[Records from a data collection]
▬▬▬

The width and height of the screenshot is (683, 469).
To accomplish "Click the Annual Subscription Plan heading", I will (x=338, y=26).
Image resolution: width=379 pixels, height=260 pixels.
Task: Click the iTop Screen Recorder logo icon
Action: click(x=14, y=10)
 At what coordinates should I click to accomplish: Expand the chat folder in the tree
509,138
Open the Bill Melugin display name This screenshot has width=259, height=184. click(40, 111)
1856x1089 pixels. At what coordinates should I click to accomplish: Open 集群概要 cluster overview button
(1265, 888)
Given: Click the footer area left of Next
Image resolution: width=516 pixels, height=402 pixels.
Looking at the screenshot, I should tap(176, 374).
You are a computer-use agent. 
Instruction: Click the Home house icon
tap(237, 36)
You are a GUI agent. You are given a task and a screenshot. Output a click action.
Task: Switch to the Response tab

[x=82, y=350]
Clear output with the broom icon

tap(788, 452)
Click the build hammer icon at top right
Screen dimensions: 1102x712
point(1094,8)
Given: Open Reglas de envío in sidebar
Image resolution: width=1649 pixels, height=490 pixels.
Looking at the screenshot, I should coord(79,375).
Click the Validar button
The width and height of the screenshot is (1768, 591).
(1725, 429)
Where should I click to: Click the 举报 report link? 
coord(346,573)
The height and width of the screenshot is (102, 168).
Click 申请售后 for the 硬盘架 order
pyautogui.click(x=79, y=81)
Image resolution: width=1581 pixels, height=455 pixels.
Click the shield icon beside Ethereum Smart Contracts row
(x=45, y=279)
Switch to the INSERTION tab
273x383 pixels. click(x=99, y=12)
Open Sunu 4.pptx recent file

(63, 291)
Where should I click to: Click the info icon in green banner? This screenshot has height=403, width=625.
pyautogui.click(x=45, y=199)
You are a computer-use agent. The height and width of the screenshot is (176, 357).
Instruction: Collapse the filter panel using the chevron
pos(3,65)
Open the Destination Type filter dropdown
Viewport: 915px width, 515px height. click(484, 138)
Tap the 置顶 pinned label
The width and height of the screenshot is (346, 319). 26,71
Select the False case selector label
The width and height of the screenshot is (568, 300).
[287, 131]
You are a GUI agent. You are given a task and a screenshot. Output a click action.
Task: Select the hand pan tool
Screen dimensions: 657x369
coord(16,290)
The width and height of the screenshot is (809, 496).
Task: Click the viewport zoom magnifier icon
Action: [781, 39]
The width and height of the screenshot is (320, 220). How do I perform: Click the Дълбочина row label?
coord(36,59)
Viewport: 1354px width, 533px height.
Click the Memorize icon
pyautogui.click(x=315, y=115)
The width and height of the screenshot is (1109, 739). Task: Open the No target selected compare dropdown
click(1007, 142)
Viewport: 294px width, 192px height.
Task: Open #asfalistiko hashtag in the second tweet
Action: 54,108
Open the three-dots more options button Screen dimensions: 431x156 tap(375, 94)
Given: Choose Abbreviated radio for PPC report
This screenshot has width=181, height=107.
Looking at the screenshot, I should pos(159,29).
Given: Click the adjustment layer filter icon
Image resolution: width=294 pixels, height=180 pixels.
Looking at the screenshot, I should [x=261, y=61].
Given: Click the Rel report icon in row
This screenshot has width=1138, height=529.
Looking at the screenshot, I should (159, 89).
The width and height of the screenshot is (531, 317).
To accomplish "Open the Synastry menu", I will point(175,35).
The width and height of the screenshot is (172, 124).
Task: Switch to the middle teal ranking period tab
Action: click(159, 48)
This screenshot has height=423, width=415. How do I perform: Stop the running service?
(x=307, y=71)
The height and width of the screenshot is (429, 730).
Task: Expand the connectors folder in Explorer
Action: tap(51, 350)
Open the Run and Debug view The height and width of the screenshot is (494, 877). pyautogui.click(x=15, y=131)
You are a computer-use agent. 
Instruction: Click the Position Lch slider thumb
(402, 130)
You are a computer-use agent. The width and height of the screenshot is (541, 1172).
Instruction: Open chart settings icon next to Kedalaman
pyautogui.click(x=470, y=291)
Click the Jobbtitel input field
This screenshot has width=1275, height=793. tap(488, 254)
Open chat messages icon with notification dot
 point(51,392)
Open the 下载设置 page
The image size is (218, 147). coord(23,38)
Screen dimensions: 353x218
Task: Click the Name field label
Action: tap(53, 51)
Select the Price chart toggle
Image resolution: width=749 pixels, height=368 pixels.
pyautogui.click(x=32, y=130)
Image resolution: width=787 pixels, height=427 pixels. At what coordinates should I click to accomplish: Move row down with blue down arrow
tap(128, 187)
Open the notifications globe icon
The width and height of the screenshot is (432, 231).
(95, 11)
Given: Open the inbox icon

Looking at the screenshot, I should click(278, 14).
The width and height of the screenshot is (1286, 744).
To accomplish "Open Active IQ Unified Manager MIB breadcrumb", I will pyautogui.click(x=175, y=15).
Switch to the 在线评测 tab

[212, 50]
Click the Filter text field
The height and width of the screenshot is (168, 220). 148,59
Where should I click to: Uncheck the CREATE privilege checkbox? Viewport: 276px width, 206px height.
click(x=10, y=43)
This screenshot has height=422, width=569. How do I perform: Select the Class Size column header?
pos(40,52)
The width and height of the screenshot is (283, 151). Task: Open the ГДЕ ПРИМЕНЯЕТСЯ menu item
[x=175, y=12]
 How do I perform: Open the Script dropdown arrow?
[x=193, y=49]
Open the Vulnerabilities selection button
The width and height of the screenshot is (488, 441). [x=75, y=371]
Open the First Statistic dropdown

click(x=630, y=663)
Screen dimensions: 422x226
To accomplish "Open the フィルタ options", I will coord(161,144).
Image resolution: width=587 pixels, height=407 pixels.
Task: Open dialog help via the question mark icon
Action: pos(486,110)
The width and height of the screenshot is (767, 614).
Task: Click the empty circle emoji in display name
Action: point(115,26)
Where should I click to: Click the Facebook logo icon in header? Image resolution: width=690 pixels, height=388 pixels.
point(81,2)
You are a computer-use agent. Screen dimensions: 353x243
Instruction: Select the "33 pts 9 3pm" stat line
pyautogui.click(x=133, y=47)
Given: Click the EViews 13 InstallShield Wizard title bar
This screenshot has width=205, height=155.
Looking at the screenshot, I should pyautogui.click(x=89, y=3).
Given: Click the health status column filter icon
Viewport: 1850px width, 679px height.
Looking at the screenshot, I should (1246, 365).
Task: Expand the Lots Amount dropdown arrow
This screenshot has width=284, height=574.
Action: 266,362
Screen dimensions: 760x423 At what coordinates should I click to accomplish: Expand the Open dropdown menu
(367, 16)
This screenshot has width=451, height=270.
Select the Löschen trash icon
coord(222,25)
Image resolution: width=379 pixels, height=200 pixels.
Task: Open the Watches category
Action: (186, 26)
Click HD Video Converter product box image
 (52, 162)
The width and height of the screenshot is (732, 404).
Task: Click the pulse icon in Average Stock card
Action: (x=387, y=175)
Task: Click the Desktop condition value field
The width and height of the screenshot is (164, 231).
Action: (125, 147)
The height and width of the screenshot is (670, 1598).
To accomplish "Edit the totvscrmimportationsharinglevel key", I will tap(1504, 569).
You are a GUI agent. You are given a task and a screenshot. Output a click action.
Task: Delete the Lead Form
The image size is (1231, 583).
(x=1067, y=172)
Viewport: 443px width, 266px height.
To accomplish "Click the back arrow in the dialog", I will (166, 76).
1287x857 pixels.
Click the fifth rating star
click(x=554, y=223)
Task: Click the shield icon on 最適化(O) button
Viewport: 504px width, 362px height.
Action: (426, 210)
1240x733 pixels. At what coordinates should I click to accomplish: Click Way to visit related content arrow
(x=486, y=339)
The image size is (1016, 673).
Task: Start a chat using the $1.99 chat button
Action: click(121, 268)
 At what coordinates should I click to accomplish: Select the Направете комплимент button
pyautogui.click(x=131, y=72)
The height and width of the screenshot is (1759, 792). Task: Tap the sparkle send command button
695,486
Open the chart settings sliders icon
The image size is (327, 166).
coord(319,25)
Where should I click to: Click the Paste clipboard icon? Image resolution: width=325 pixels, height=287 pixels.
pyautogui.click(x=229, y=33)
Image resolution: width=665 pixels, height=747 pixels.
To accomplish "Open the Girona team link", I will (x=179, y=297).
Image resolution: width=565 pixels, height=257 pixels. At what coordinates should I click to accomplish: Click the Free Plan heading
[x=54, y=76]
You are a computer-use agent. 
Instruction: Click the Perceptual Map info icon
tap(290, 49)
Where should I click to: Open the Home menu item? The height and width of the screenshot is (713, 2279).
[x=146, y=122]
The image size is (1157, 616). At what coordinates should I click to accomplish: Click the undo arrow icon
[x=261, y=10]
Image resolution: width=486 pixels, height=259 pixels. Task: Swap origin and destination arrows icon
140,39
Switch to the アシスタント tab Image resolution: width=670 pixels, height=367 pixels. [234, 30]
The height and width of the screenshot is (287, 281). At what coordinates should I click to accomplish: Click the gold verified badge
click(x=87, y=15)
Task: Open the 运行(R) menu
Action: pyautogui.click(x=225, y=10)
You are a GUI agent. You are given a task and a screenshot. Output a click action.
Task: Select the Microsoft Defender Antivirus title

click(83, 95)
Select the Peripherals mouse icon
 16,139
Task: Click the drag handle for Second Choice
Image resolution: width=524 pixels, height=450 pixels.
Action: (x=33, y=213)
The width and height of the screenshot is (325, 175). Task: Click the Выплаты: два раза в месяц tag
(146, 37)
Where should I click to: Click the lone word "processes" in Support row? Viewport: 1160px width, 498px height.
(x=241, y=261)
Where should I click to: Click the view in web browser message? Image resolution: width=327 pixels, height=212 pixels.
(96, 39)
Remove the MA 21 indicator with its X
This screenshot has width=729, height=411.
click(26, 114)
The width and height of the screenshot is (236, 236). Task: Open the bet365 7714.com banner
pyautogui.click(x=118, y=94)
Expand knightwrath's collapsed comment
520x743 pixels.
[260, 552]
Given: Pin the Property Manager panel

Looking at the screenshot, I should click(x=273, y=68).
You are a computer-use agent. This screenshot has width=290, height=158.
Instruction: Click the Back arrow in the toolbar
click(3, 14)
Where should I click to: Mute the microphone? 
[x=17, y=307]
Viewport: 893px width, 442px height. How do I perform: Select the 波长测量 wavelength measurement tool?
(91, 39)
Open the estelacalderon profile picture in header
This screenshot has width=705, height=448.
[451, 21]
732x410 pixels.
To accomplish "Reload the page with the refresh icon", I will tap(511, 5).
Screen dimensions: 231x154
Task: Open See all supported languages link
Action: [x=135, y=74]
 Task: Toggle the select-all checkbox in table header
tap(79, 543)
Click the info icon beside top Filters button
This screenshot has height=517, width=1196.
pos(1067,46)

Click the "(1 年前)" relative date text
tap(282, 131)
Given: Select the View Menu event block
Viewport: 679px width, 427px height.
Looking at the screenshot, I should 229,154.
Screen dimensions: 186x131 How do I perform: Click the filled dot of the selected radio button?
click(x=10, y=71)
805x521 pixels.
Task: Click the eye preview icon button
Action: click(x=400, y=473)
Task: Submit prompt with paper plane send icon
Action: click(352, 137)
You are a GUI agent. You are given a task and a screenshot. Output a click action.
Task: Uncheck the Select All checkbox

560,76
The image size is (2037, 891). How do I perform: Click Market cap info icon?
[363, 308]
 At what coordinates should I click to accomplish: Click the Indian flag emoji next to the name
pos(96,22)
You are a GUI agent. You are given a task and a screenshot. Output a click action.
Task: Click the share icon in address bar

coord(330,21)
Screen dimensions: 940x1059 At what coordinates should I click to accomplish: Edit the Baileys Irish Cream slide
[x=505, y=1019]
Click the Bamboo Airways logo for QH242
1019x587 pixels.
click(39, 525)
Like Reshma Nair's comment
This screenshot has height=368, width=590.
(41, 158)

▬▬▬

PROMPT. Up to and including the line with "Open the Bill", output each line of the entries above exactly, starting from the first.

SOLUTION FOR THIS PROBLEM.
The width and height of the screenshot is (683, 469).
To accomplish "Click the Annual Subscription Plan heading", I will (x=338, y=26).
Image resolution: width=379 pixels, height=260 pixels.
Task: Click the iTop Screen Recorder logo icon
Action: click(x=14, y=10)
 At what coordinates should I click to accomplish: Expand the chat folder in the tree
509,138
Open the Bill Melugin display name This screenshot has width=259, height=184. click(40, 111)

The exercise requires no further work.